*Data excerpts*
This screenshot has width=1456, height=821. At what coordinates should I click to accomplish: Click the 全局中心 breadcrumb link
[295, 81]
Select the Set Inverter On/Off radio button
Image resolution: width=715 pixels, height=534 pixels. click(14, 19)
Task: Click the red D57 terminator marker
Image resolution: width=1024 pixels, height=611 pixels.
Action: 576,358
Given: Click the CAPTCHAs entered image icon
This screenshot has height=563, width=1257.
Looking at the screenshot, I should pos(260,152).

--

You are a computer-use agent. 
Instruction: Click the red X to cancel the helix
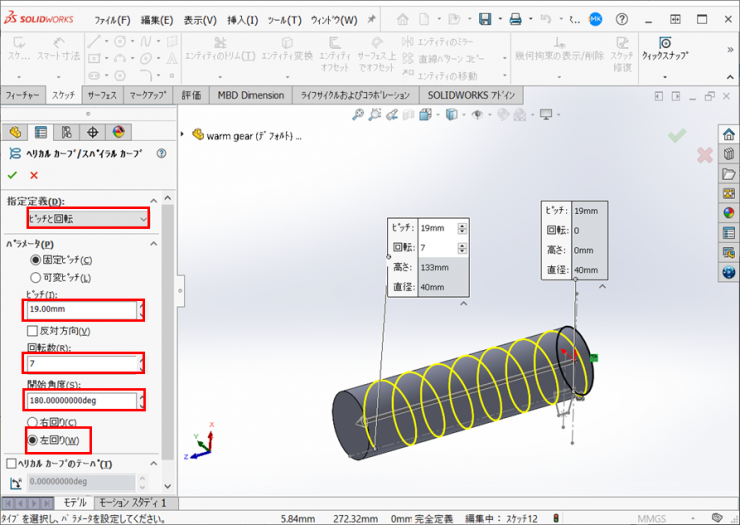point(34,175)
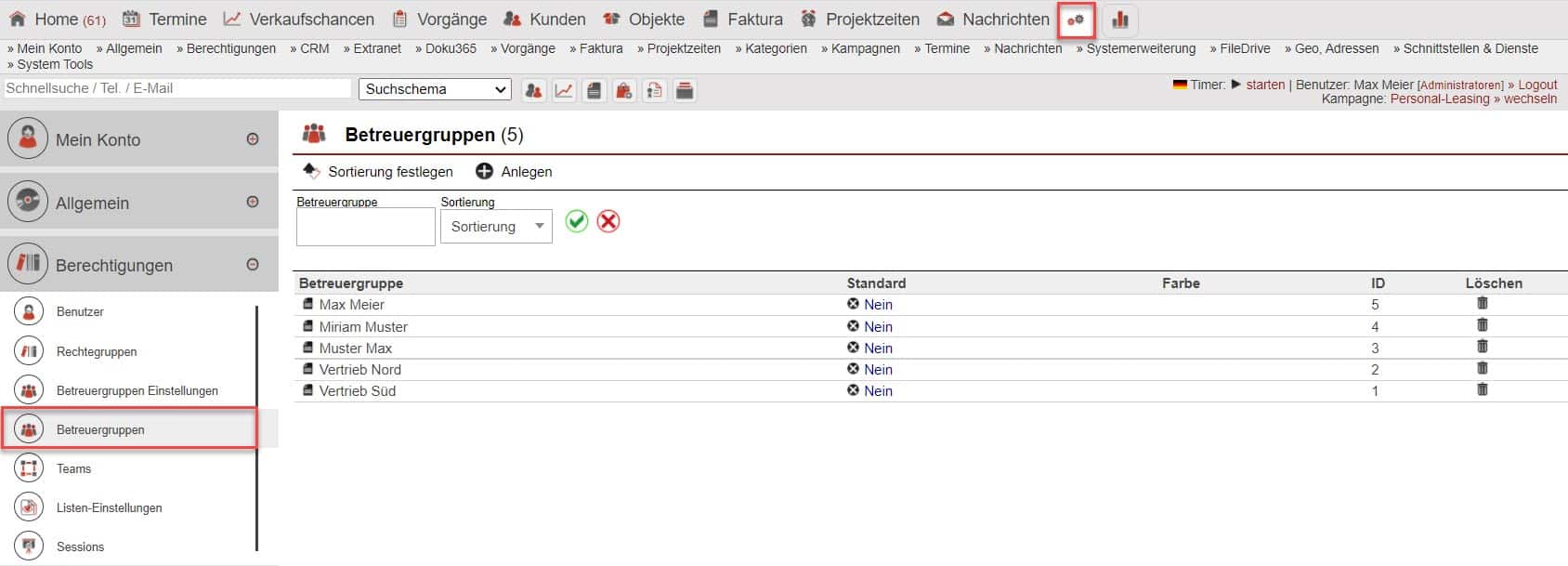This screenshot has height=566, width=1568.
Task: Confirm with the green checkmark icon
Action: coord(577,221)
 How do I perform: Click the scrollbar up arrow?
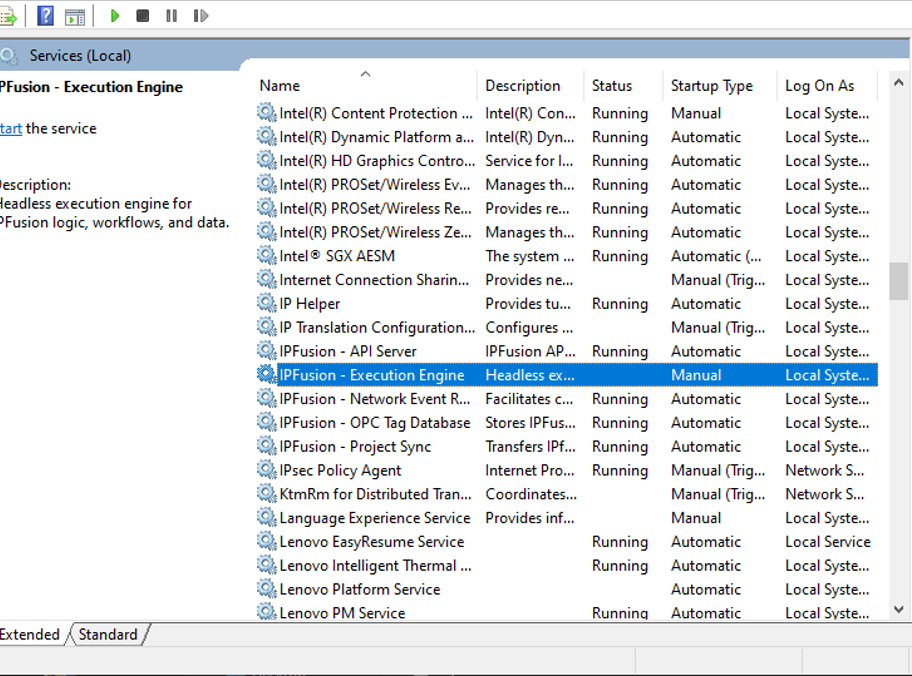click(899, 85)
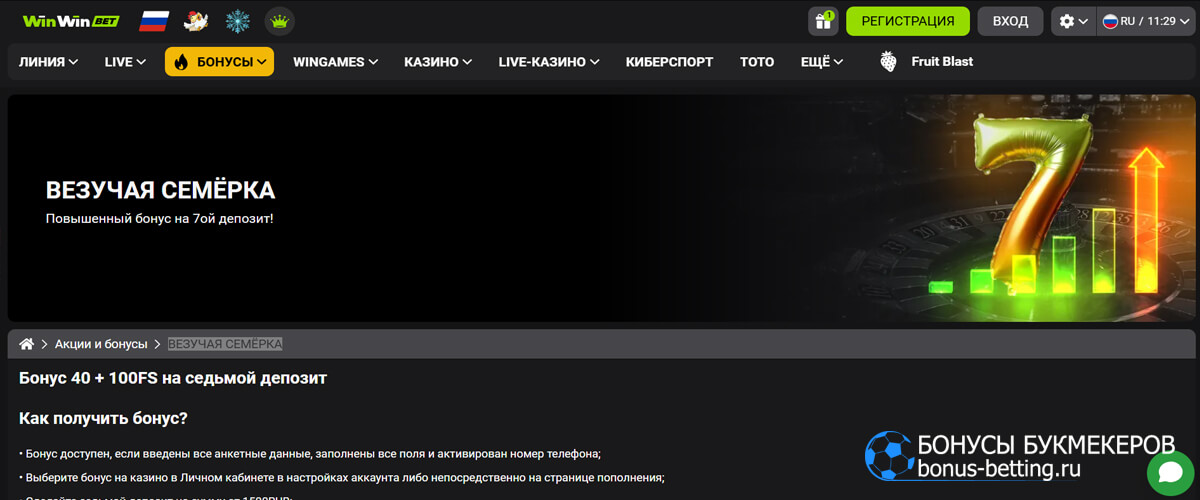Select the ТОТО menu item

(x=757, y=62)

--

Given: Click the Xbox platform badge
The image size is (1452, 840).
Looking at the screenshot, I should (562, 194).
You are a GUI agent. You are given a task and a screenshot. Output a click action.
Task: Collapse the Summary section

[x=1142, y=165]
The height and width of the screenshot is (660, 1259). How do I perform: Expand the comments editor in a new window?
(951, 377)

*WHAT TO WORK ON*
From the data above, copy out every line with the string "agent" in it.

*WRITTEN RESPONSE*
You are a computer-use agent. 
You are a GUI agent. You are given a task and a screenshot. Output a click action.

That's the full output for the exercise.